__STATED PROBLEM__.
In the essay on bias and entitlement, copy everything from "Well, let me" down to "down.  It’s craziness.", swapping "craziness" for "madness".

** BEGIN PAGE TEXT **

Having my say on recent bouts of bias and entitlement in the industry…

Enough is enough!  There’s been a lot turmoil in the publishing industry lately.  I’m thinking particularly of the spectacularly sexist and biased remarks flying around from some in the science fiction and fantasy field (see as a reference Dave Truesdale’s absolutely unbelievable rant here) and the recent Huffington Post Article, “If J.K. Rowling Cares About Writing, She Should Stop Doing It.”  I’ve had so much to say on these matters that I’ve literally been unable to say anything, because it all wants to tumble out at once, creating a bottleneck at the source.  But here it is.  I know that I’m not saying anything new, but I have to say it: all of this—ALL OF IT—comes down to entitlement.   I’m entitled to what you have and HOW DARE YOU stand in my way.  What comes next is belittling, bullying and badmouthing others in order to tear them down so that you can climb over their backs to raise yourself up.

Well, let me tell you, it’s not going to happen.  Even if you were the next person in line for the accomplishment you think should be yours, there’s only going to be another you waiting in the wings to tear you down.  It’s craziness.

Here’s the truth: a person’s sex, sexuality or skin has NO bearing on that person’s merit.  NONE.   Of course, I’m starting here with the SFWA insanity.  I have to start somewhere.  Does the first amendment protect your right to spout off biased and bigoted rhetoric?  Just recently Adam Baldwin and Nick Searcy have proven that it does.  However, an organization  does not have to let those people speak for it or give them a forum for their words and yet there is a petition circling claiming censorship for not allowing the bias to stand.  N.K. Jemisin did a wonderful post on all of this which says everything I’d want to say more eloquently than I can put it, but I’ll quote just a little bit here: “I am all about the First Amendment. Most writers are. And if this current brave blow in defense of artistic expression had been actually about artistic expression, I might’ve been in their corner. If they’d gone to bat like this, poured out all this sturm und drang and all these Privileged Writer Tears, over the kinds of things the First Amendment was meant to protect — the voices of the minority; the rights of those who need to speak truth to power; subversive art, incisive journalism, political protest — then I would’ve signed the damn petition myself.”

** END PAGE TEXT **
** BEGIN SUPPLIED ENTRIES **

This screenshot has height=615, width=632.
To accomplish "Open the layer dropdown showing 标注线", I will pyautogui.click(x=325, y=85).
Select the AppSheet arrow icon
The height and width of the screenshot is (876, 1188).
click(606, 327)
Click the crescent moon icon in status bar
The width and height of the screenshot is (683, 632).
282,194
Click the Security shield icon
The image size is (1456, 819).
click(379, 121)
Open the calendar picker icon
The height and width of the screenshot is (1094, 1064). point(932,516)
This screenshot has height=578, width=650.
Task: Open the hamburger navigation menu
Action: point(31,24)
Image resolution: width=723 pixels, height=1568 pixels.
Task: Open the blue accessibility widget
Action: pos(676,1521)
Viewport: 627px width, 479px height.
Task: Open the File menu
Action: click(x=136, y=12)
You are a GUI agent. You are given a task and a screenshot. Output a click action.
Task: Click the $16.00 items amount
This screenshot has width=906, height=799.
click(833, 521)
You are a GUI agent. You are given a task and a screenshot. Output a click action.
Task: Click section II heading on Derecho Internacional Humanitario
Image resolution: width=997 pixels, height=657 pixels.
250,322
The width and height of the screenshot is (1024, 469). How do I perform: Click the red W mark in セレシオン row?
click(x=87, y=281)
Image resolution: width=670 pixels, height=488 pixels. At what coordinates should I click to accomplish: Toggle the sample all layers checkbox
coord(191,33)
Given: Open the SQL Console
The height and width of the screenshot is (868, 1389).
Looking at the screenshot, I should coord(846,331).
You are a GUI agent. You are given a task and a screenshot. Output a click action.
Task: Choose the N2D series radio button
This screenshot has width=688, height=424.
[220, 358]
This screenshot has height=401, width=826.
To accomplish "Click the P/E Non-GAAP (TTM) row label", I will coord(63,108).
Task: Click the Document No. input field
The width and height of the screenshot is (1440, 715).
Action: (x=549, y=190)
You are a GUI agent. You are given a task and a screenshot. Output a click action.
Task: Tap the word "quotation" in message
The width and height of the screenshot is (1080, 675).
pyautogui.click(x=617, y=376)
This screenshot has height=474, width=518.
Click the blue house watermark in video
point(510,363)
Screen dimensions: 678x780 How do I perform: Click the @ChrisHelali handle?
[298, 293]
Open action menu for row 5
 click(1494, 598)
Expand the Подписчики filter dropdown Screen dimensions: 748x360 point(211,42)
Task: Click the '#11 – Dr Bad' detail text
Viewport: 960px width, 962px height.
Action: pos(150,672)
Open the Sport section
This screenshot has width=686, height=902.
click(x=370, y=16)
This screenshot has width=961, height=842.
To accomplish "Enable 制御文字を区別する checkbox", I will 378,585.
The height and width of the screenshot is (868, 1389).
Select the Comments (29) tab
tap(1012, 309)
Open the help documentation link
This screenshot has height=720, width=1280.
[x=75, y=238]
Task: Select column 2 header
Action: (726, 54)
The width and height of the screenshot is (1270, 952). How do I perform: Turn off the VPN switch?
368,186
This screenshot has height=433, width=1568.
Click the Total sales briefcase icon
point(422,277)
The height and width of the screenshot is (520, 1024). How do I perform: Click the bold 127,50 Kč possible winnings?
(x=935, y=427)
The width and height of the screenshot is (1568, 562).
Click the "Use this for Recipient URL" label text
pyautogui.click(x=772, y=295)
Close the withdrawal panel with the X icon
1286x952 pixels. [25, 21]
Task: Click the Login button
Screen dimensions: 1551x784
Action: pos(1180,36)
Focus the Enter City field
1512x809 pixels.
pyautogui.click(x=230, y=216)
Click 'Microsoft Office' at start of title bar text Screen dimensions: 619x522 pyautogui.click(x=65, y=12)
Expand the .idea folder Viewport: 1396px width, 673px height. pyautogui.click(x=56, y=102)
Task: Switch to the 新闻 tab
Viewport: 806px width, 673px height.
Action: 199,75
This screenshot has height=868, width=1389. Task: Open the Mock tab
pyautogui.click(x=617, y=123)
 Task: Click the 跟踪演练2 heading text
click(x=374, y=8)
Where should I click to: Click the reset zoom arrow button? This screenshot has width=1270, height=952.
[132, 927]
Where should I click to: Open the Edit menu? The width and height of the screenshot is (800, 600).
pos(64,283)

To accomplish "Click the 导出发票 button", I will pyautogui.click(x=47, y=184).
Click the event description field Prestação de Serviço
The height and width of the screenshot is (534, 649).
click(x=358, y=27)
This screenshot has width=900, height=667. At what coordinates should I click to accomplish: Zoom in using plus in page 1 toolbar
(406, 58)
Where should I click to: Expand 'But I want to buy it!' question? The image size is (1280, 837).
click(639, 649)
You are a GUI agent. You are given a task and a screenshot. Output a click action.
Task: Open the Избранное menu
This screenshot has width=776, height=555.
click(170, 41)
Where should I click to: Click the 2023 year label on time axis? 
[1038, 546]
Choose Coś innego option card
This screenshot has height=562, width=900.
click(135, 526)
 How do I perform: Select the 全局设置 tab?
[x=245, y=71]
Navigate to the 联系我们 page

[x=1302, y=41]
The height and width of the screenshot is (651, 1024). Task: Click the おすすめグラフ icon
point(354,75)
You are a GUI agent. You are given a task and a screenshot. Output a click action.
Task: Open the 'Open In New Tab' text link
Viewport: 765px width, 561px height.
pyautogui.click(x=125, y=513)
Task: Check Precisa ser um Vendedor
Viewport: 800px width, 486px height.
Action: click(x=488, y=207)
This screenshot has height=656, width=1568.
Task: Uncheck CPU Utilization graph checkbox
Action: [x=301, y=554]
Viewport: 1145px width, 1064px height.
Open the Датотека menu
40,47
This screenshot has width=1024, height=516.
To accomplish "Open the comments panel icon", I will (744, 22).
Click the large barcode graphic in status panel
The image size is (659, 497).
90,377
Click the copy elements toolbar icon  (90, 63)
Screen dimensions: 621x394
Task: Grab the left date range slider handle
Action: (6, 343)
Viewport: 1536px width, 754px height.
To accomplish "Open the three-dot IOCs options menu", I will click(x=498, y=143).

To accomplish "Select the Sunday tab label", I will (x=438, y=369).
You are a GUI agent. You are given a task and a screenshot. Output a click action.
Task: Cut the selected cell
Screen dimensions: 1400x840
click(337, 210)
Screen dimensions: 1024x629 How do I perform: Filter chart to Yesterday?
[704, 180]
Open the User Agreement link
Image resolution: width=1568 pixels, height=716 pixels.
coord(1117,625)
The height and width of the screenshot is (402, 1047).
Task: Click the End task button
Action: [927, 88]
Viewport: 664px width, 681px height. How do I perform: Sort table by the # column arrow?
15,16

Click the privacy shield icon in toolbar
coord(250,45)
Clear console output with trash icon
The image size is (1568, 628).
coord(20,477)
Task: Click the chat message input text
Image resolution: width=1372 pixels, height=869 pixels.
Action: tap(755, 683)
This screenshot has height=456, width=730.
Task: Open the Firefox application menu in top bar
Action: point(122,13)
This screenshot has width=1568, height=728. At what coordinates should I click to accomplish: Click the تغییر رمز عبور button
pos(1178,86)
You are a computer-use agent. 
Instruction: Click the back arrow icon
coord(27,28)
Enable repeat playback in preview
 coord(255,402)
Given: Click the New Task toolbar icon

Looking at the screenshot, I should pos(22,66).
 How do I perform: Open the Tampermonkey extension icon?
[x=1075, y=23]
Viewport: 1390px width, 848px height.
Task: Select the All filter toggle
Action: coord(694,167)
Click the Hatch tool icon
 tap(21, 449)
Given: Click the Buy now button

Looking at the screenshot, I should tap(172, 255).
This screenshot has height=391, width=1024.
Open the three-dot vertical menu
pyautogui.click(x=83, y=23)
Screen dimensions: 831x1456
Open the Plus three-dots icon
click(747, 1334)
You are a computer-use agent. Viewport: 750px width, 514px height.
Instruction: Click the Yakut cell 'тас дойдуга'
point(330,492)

** END SUPPLIED ENTRIES **

__CORRECT RESPONSE__.
Well, let me tell you, it’s not going to happen.  Even if you were the next person in line for the accomplishment you think should be yours, there’s only going to be another you waiting in the wings to tear you down.  It’s madness.